▸ INSTRUCTIONS TO FOLLOW
A verbatim copy of the data is wanted, minus any picture in it.

▸ DATASET
▼

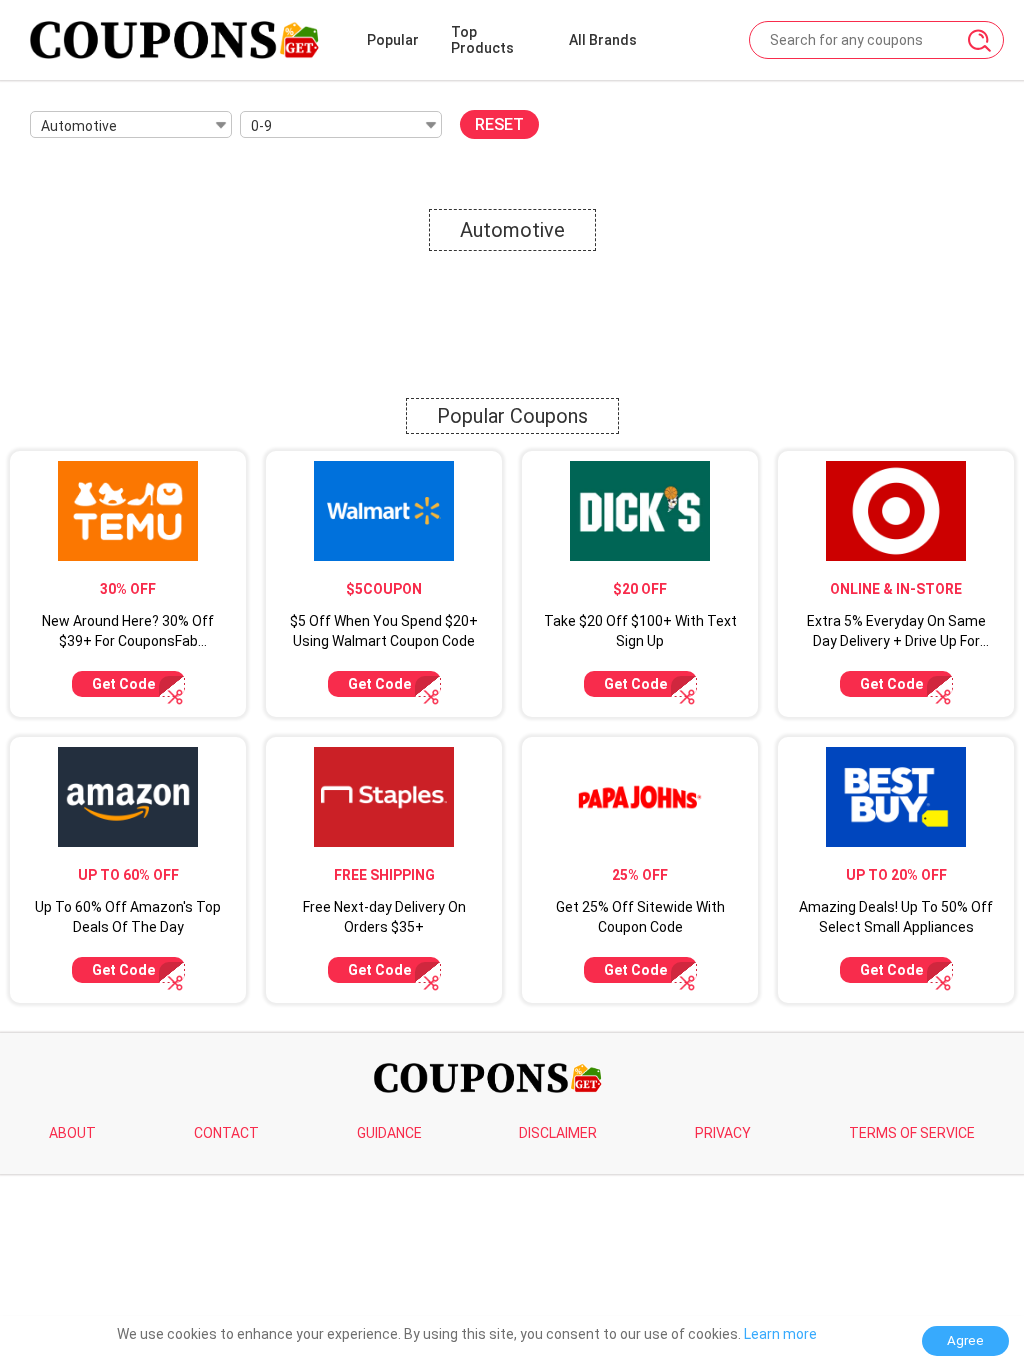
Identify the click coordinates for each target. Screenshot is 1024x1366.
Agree (965, 1340)
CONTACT (226, 1133)
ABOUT (72, 1133)
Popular (393, 40)
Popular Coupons (512, 416)
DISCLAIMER (558, 1133)
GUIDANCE (389, 1133)
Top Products (482, 40)
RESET (499, 124)
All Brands (603, 40)
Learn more (780, 1334)
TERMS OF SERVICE (912, 1133)
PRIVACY (723, 1133)
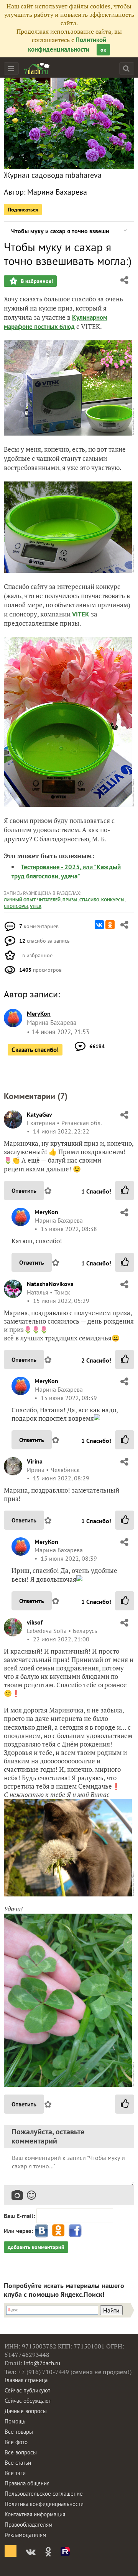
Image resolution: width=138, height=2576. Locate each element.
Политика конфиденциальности (44, 2504)
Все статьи (18, 2462)
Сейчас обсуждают (28, 2400)
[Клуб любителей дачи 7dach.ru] (36, 68)
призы (69, 900)
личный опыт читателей (32, 900)
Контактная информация (35, 2514)
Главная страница (26, 2380)
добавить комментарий (36, 2247)
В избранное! (36, 281)
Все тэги (15, 2473)
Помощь (15, 2421)
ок (103, 49)
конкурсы (113, 900)
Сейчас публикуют (27, 2390)
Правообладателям (29, 2524)
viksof (35, 1622)
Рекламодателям (25, 2535)
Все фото (16, 2442)
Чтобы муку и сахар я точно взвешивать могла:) (60, 231)
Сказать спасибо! (35, 1050)
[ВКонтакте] (99, 924)
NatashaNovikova (50, 1284)
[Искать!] (126, 68)
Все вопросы (21, 2452)
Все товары (19, 2431)
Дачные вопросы (26, 2411)
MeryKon (46, 1212)
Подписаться (23, 209)
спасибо (89, 900)
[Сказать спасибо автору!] (124, 1190)
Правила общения (27, 2483)
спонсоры (16, 906)
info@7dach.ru (42, 2363)
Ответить (24, 1190)
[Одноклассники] (110, 924)
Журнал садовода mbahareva (53, 175)
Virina (35, 1461)
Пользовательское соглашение (44, 2493)
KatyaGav (39, 1114)
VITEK (80, 614)
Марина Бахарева (57, 192)
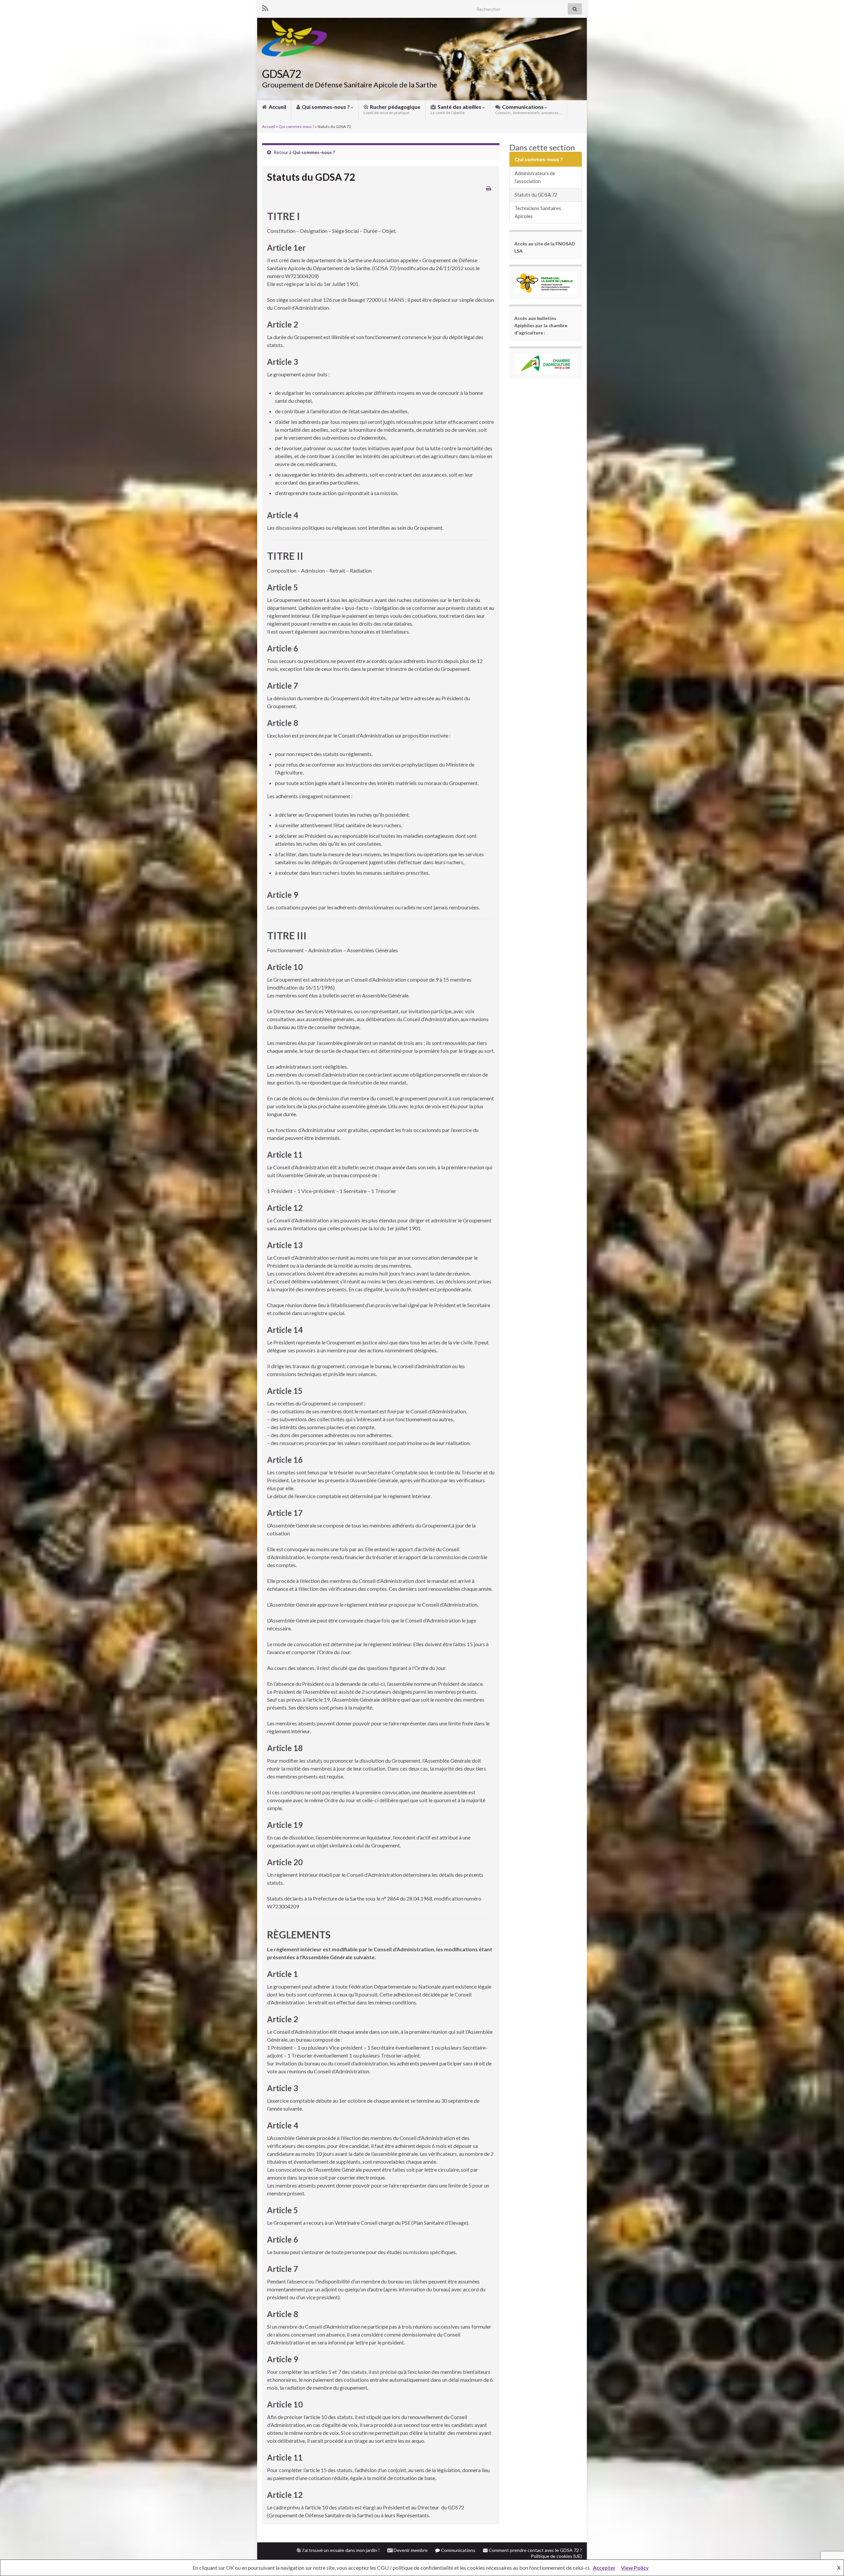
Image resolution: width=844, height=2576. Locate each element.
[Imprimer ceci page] (488, 188)
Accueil (277, 107)
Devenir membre (410, 2550)
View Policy (635, 2567)
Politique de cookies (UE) (556, 2556)
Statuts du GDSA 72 (536, 195)
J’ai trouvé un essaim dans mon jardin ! (340, 2550)
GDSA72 (281, 73)
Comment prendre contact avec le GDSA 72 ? (535, 2550)
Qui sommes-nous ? (326, 107)
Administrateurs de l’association (535, 177)
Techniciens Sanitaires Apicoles (538, 212)
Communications (528, 109)
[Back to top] (829, 2537)
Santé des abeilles (456, 109)
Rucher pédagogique (392, 109)
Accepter (604, 2567)
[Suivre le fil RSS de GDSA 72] (265, 7)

▲

▸ OUTPUT FOR THIS EXERCISE
Identify the click coordinates for each target. Screenshot is 1024x1366.
Agree (965, 1340)
CONTACT (226, 1133)
ABOUT (72, 1133)
Popular (393, 40)
Popular Coupons (512, 416)
DISCLAIMER (558, 1133)
GUIDANCE (389, 1133)
Top Products (482, 40)
RESET (499, 124)
All Brands (603, 40)
Learn more (780, 1334)
TERMS OF SERVICE (912, 1133)
PRIVACY (723, 1133)
Image resolution: width=138, height=2576. Locate each element.
Политика конфиденциальности (44, 2504)
Все статьи (18, 2462)
Сейчас обсуждают (28, 2400)
[Клуб любителей дачи 7dach.ru] (36, 68)
призы (69, 900)
личный опыт читателей (32, 900)
Контактная информация (35, 2514)
Главная страница (26, 2380)
добавить комментарий (36, 2247)
В избранное! (36, 281)
Все тэги (15, 2473)
Помощь (15, 2421)
ок (103, 49)
конкурсы (113, 900)
Сейчас публикуют (27, 2390)
Правообладателям (29, 2524)
viksof (35, 1622)
Рекламодателям (25, 2535)
Все фото (16, 2442)
Чтобы муку и сахар я точно взвешивать могла:) (60, 231)
Сказать спасибо! (35, 1050)
[ВКонтакте] (99, 924)
NatashaNovikova (50, 1284)
[Искать!] (126, 68)
Все вопросы (21, 2452)
Все товары (19, 2431)
Дачные вопросы (26, 2411)
MeryKon (46, 1212)
Подписаться (23, 209)
спасибо (89, 900)
[Сказать спасибо автору!] (124, 1190)
Правила общения (27, 2483)
спонсоры (16, 906)
info@7dach.ru (42, 2363)
Ответить (24, 1190)
[Одноклассники] (110, 924)
Журнал садовода mbahareva (53, 175)
Virina (35, 1461)
Пользовательское соглашение (44, 2493)
KatyaGav (39, 1114)
VITEK (80, 614)
Марина Бахарева (57, 192)
Image resolution: width=844, height=2576. Locate each element.
[Imprimer ceci page] (488, 188)
Accueil (277, 107)
Devenir membre (410, 2550)
View Policy (635, 2567)
Politique de cookies (UE) (556, 2556)
Statuts du GDSA 72 (536, 195)
J’ai trouvé un essaim dans mon jardin ! (340, 2550)
GDSA72 (281, 73)
Comment prendre contact avec le GDSA 72 ? (535, 2550)
Qui sommes-nous ? (326, 107)
Administrateurs de l’association (535, 177)
Techniciens Sanitaires Apicoles (538, 212)
Communications (528, 109)
[Back to top] (829, 2537)
Santé des abeilles (456, 109)
Rucher pédagogique (392, 109)
Accepter (604, 2567)
[Suivre le fil RSS de GDSA 72] (265, 7)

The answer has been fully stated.